Problem:
Tally the lines below that contain the word "screenshot", and give only that number.

Source data:
========
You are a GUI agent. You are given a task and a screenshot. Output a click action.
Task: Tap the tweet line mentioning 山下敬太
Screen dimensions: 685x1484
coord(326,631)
========
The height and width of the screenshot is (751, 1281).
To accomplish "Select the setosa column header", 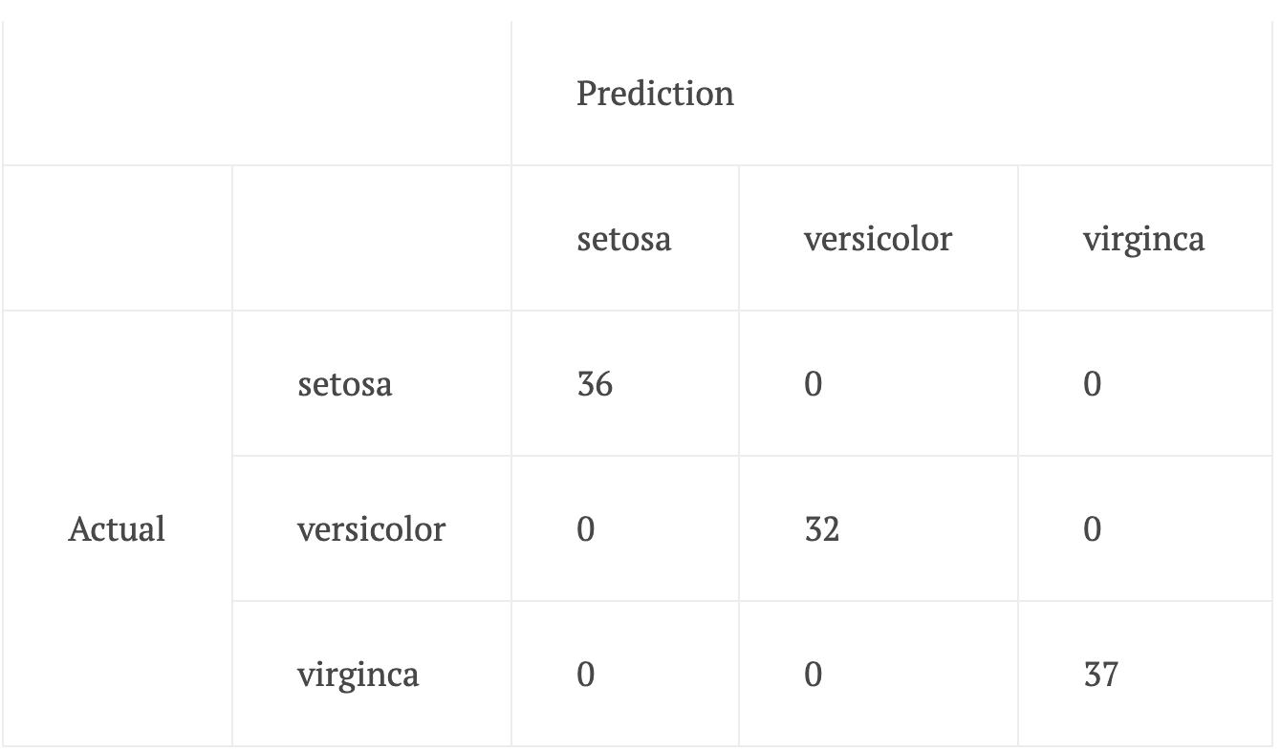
========
Answer to the exercise:
2